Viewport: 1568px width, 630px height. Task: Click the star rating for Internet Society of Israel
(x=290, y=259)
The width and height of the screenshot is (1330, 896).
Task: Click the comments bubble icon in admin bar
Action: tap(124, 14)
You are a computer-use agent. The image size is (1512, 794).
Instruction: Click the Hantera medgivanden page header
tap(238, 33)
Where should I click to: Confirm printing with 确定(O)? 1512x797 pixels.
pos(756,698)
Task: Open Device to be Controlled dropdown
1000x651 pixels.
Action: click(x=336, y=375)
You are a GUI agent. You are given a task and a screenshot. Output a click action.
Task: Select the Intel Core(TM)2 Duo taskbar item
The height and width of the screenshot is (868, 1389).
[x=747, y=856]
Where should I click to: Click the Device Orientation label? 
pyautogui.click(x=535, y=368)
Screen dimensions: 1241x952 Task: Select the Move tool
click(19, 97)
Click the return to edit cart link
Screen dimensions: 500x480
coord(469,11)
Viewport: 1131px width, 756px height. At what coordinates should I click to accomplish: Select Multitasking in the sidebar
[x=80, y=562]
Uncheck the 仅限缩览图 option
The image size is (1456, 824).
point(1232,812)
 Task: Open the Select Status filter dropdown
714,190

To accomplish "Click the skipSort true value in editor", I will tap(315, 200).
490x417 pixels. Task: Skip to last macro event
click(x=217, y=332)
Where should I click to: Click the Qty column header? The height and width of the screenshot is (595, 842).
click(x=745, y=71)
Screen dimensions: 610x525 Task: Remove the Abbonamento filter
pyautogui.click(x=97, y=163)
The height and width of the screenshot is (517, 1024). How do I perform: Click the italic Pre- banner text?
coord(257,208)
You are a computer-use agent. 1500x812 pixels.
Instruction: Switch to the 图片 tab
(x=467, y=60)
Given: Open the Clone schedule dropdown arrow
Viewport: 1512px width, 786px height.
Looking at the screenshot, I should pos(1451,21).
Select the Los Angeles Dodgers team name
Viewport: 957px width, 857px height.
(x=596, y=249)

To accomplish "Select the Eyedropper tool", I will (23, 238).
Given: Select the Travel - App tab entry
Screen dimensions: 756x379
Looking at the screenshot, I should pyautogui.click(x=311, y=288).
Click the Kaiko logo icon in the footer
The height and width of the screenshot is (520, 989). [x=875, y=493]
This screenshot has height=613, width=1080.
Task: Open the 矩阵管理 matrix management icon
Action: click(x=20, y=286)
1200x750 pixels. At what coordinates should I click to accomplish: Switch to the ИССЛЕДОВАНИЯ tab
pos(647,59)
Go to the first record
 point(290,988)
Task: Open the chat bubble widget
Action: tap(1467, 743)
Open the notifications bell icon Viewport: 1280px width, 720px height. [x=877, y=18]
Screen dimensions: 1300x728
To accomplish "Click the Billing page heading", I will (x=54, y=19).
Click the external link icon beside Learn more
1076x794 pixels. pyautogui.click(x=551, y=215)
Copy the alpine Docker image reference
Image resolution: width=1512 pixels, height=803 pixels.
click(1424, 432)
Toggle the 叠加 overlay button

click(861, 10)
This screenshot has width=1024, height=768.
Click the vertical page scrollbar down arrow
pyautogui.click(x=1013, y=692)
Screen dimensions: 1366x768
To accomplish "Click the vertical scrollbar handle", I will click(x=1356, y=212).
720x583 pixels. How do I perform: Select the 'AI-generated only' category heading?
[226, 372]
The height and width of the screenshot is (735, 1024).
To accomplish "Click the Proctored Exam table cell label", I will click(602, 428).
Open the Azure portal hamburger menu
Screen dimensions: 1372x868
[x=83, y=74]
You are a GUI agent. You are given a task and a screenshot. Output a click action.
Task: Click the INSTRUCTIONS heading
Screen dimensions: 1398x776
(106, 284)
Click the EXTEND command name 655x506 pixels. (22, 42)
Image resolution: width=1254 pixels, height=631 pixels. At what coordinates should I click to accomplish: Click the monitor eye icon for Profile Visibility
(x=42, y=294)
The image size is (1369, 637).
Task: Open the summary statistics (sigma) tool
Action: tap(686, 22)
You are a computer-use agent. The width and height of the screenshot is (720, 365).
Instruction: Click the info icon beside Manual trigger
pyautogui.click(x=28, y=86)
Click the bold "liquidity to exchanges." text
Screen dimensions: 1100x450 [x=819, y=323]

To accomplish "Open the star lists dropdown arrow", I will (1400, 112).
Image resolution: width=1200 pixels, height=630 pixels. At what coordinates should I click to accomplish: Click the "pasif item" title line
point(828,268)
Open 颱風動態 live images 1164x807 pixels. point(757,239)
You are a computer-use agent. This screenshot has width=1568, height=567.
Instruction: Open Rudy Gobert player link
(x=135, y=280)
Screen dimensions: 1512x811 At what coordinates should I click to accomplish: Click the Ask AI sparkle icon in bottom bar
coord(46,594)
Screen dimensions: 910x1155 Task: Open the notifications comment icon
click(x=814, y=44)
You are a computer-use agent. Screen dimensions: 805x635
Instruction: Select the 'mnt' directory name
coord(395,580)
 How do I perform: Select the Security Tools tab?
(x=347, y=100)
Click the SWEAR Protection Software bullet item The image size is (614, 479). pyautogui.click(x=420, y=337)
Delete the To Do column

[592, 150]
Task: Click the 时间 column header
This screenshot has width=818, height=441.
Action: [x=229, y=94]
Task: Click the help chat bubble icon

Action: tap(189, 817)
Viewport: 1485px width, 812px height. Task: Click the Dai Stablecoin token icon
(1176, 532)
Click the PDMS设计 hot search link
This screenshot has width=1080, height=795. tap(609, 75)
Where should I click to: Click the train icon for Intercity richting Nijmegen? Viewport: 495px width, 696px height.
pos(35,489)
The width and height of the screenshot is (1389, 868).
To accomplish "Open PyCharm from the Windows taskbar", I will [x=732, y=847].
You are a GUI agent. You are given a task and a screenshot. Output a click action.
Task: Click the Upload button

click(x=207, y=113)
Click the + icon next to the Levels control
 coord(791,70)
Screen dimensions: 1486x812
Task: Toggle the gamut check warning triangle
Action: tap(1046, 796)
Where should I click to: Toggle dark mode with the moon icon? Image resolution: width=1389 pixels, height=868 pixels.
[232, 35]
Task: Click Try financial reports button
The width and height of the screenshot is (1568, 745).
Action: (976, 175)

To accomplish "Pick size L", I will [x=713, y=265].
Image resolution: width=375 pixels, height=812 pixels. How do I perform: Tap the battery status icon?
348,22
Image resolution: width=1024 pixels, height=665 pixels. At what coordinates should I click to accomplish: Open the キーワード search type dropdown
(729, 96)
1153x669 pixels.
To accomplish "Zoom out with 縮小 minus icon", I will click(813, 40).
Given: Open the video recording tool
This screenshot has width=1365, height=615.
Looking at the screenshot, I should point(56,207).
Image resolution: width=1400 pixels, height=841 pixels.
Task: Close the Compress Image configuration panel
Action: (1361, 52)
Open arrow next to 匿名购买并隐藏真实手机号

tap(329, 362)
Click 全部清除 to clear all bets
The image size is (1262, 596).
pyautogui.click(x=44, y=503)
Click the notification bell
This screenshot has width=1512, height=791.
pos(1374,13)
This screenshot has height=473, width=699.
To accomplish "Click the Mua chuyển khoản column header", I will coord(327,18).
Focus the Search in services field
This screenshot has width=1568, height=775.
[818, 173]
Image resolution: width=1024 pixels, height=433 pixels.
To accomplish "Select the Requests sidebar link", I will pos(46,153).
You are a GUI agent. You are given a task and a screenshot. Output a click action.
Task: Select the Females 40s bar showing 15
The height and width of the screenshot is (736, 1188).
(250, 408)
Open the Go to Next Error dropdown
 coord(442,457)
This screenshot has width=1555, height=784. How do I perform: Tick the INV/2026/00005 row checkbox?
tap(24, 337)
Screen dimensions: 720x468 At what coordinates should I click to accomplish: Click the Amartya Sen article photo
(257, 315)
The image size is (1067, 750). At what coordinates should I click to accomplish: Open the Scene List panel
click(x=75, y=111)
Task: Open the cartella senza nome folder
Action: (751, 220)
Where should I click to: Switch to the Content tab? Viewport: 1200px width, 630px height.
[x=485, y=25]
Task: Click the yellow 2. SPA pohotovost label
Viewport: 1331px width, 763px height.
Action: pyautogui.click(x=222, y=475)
################
Lay out the listing's lines as a numbered list, starting at the line containing "The image size is (1067, 750)." and ending with the last line of the listing, and omit any blank lines.

--- Written solution ---
1. The image size is (1067, 750). At what coordinates should I click to accomplish: Open the Scene List panel
2. click(x=75, y=111)
3. Task: Open the cartella senza nome folder
4. Action: (751, 220)
5. Where should I click to: Switch to the Content tab? Viewport: 1200px width, 630px height.
6. [x=485, y=25]
7. Task: Click the yellow 2. SPA pohotovost label
8. Viewport: 1331px width, 763px height.
9. Action: pyautogui.click(x=222, y=475)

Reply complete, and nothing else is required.